Responding to Rosero’s charges, Sabini stated, “Nobody in my campaign did anything like that. If that happened, he should go to the police because that’s a crime and should be reported.”

The primary battle in Flushing’s 22nd Assembly District has incumbent Barry Grodenchik challenged by Ben Singer and Jimmy Meng.

Grodenchik has the support of the regular Democratic organization in the area, including Councilmember John Liu, who is also running for re-election as Democratic district leader with his co-leader Martha Flores–Vasquez.

Aligned with Grodenchik and Liu on what they call the Flushing Unity State, are Ellen Young, from Liu’s staff, and Terence Park. Both are running for Democratic district leader positions.

Singer, a retired Flushing businessman, is backed by the Democratic Club of Flushing, headed by former legislator Julia Harrison, who is running for re-election as Democrat district leader with co-leader John Rosario. The 75-year-old Singer chided Grodenchik for the Assembly’s failure to pass a state budget on time and promised to bring his longtime experience in business into play if he’s elected.

The Singer slate survived a court challenge to knock it off the ballot.

Meng, who ran against Grodenchik in the 2000 Democratic primary and, by his own account, lost by 126 votes, is a community leader and building supply business owner in Flushing. He has reportedly poured more than $100,000 into his campaign.

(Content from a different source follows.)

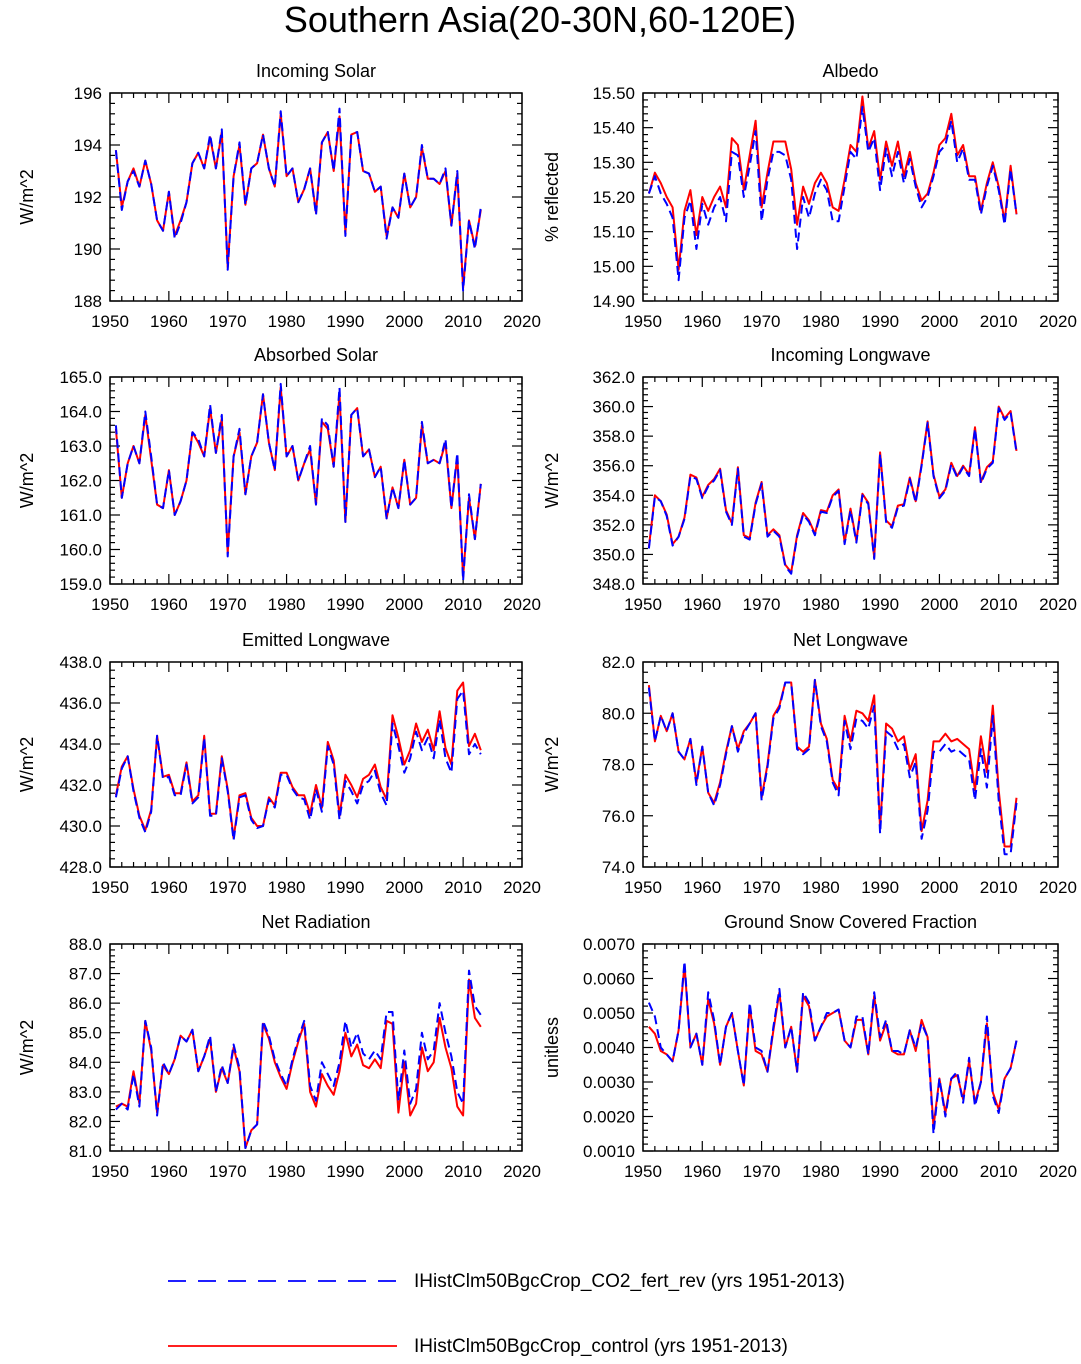  What do you see at coordinates (614, 378) in the screenshot?
I see `chart-incoming-longwave-ytick-label: 362.0` at bounding box center [614, 378].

Republican primaries in Queens are few and far between, so the Graves/Policarpio race has created some interest not only as a rarity but also because state Senator Frank Padavan the most prominent Republican in the borough, particularly in northeast Queens, is supporting Policarpio against Graves. Graves is the Queens GOP organization’s choice.

Policarpio, who holds a masters’ degree in public administration from NYU, is a retired U.S. immigration officer. The Phillipine Island-born pol who came to the United States in 1973, wants to serve in Congress because, “As a New Yorker who worked hard to reach the American dream, I can better represent the people’s demands, needs and aspirations.” According to his campaign literature, he supports America’s war on terrorism, wants full enforcement of equal opportunity laws, better senior centers with advanced facilities, financial incentives and tax credits for college students and transformation of downtown Flushing into a “tourist haven.”

Padavan said that at the time he endorsed Policarpio, the Queens organization decided to back Graves against Crowley. Graves changed his mind later and chose Ackerman as his opponent, but by then Padavan was locked in to backing Policarpio he said.

Graves, 35 and a resident of Bayside, operates a business which researches nutritional products. His positions, therefore are business-oriented and follow closely President George W. Bush’s platform.

He said, “We’ve got to make sure we are secure and Washington should give as a good share of anti-terror funds because we need it most.” He proposes continuing with the tax cuts that the president started in order to help small business, which create most jobs. He said the high cost of doing business is forcing many small companies to leave the state.

Graves, a Bayside resident for about nine years, is single. He belongs to the Northeast Queens Republican Club and has been endorsed in the primary by the Queens Republican Party organization.